2013 was a turning point for AQIM, as it was the year that Al Qa’ida in Iraq became ISIS, thus beginning another global franchise. This raised the question as to whether or not the members of AQIM should pool their support behind AQ or ISIS. As it stands now, both groups exist in North Africa, with ISIS now the stronger of the two.

No citizens of countries listed in this travel ban have perpetrated the recent attacks in Europe."

One of President Trump’s “tools” to combat terrorism is his so-called travel ban for Syria, Iraq, Iran, Yemen, Sudan, and Somalia. No citizens of countries listed in this travel ban have perpetrated the recent attacks in Europe. In fact, the attacks in Brussels, Paris, Berlin, and others were all perpetrated by individuals who were either North African citizens or had deep North African roots. By no means should Trump extend his ban to include citizens of North African countries ― that is counter to everything I believe. My point is that terrorists come in all genders, nationalities, and religions.
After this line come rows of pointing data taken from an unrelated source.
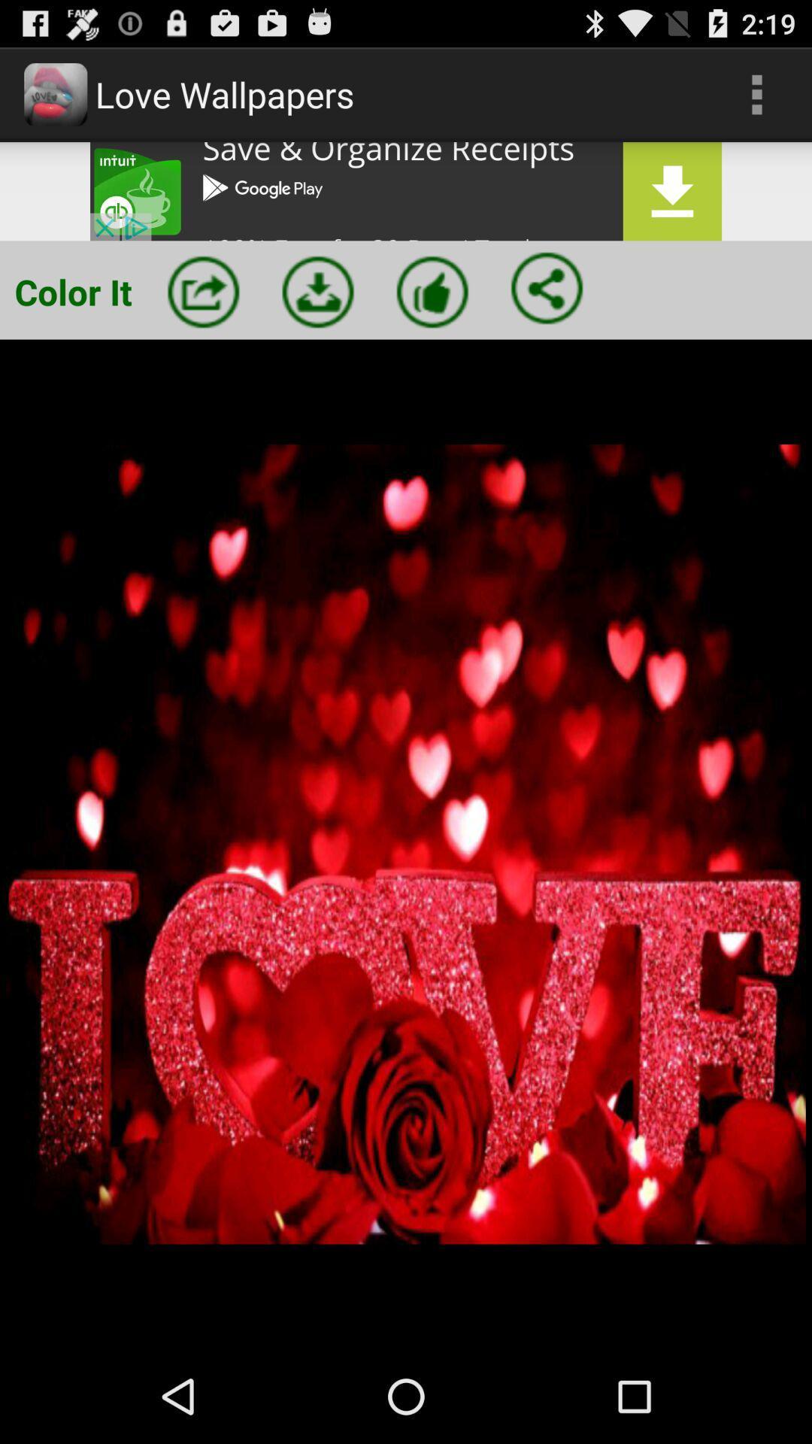  I want to click on share the file, so click(547, 288).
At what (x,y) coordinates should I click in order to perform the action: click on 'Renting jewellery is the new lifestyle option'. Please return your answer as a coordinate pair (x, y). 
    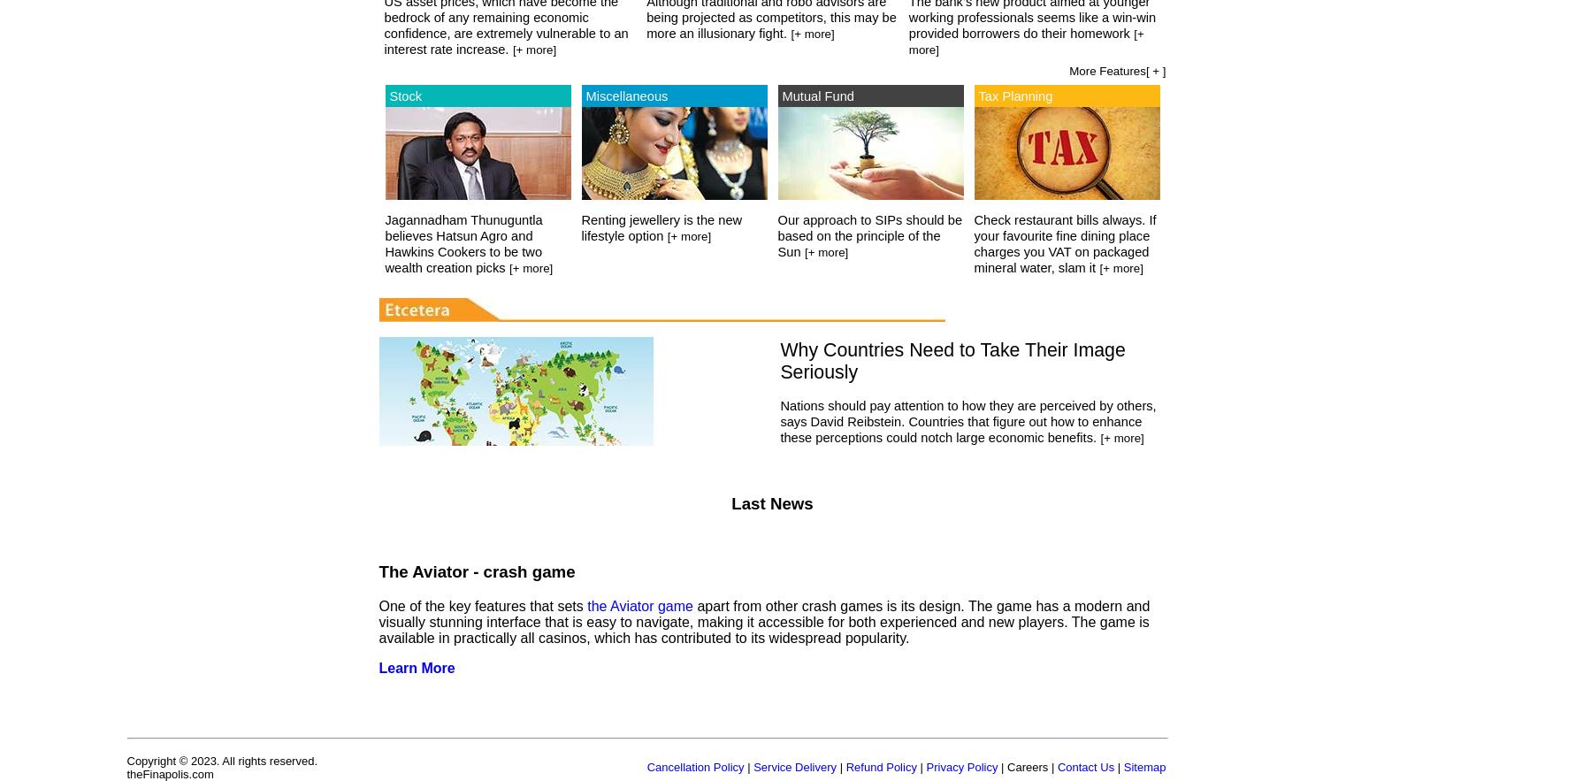
    Looking at the image, I should click on (661, 227).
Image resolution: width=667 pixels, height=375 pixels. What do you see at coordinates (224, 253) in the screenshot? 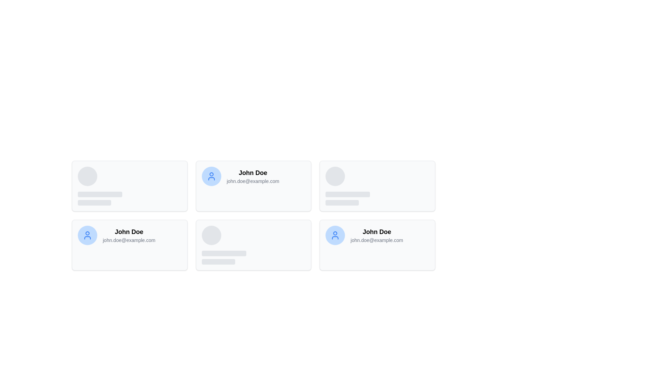
I see `the first thin, horizontal bar with rounded edges, styled in light gray, located in the bottom-right segment of the interface` at bounding box center [224, 253].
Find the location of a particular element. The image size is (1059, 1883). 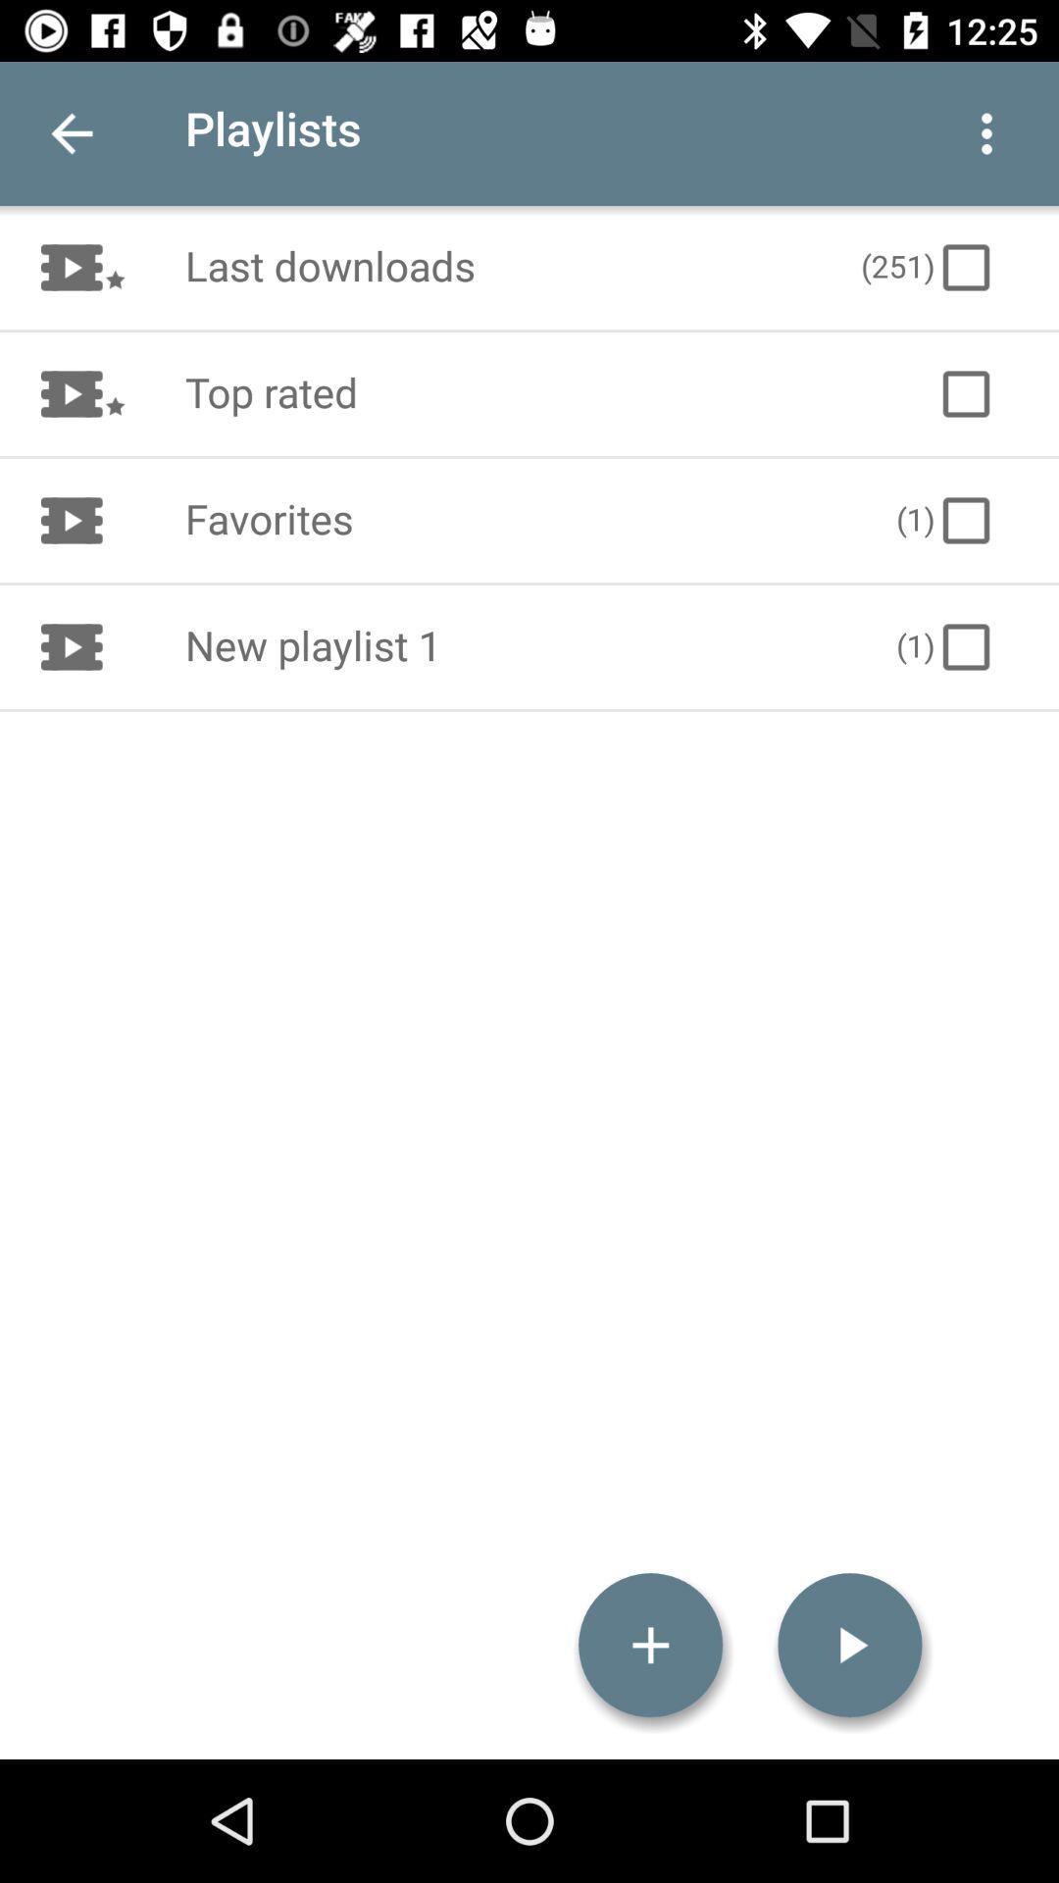

item to the right of the playlists is located at coordinates (987, 132).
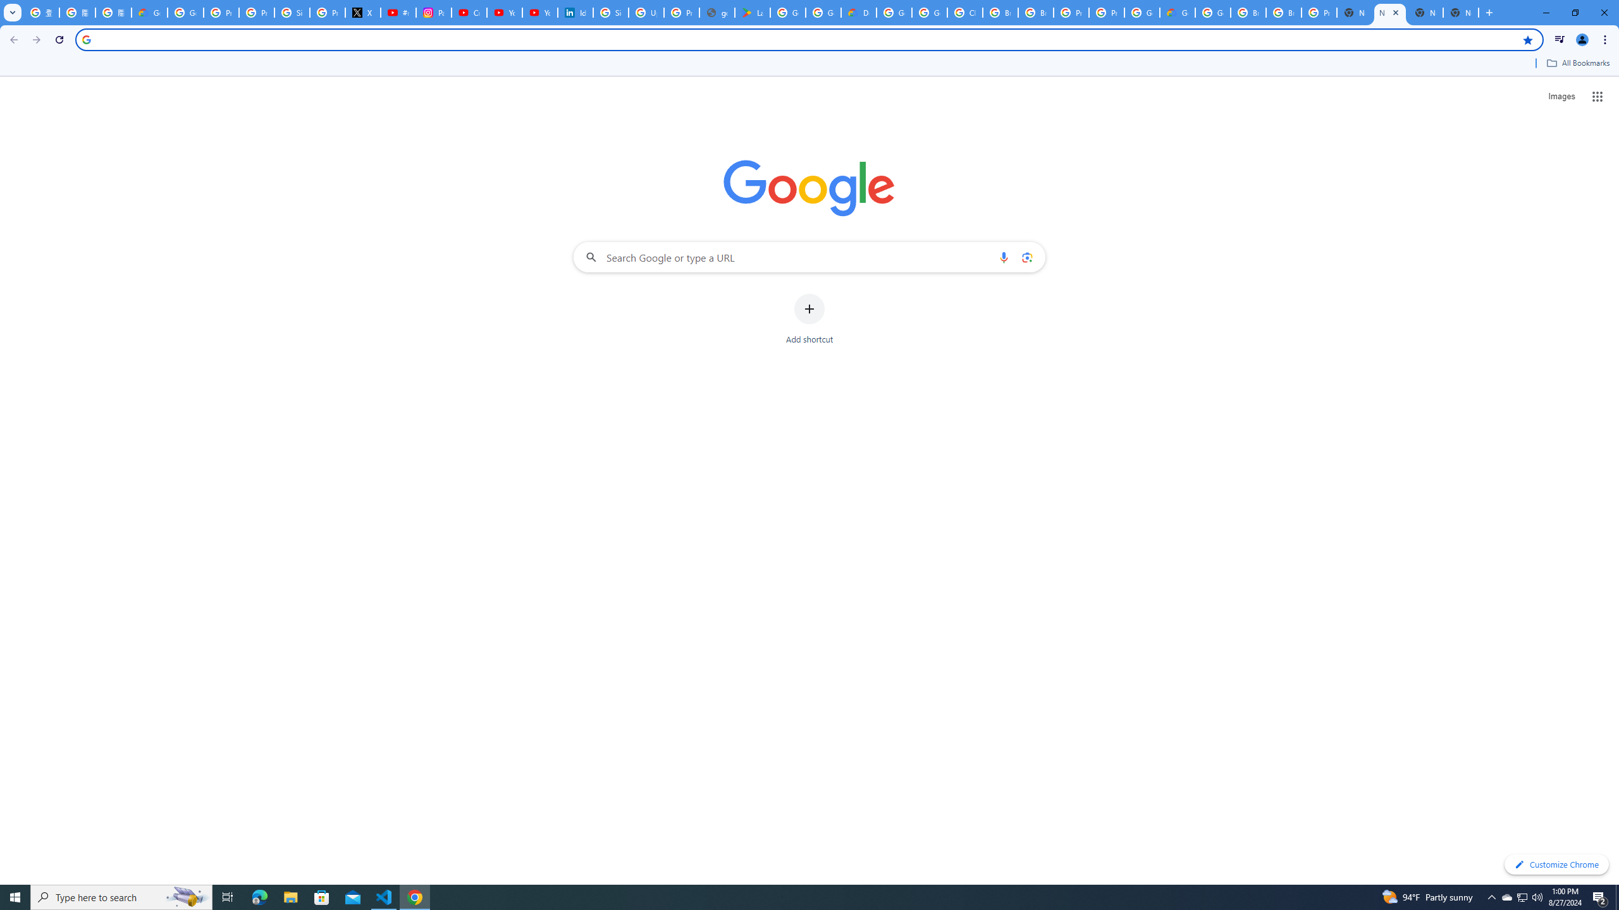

What trump and the supporters of his travel ban need to understand is that stereotyping people from the Middle East (which this ban does), is quite simply dangerous and irresponsible.

Rather than stereotyping a group of people as terrorists, we need to educate ourselves as to the origins of these groups and where their members come from. That education will be one of the keys to determining an effective anti-terror strategy. Rather than education, Trump appears to make his anti-terror policy via executive orders, which do not allow for input from the true experts in the field. Many of his core “experts” are anti-Semitic, nationalist, racist individuals with little to no background in terrorism or foreign policy. The attacks in Spain should serve as a stark reminder that Trump’s travel ban will never be an effective tool in combatting terrorism. By banning one group of people and focusing almost entirely on them, Trump is ignoring others, thus opening the door to future terror attacks in the US.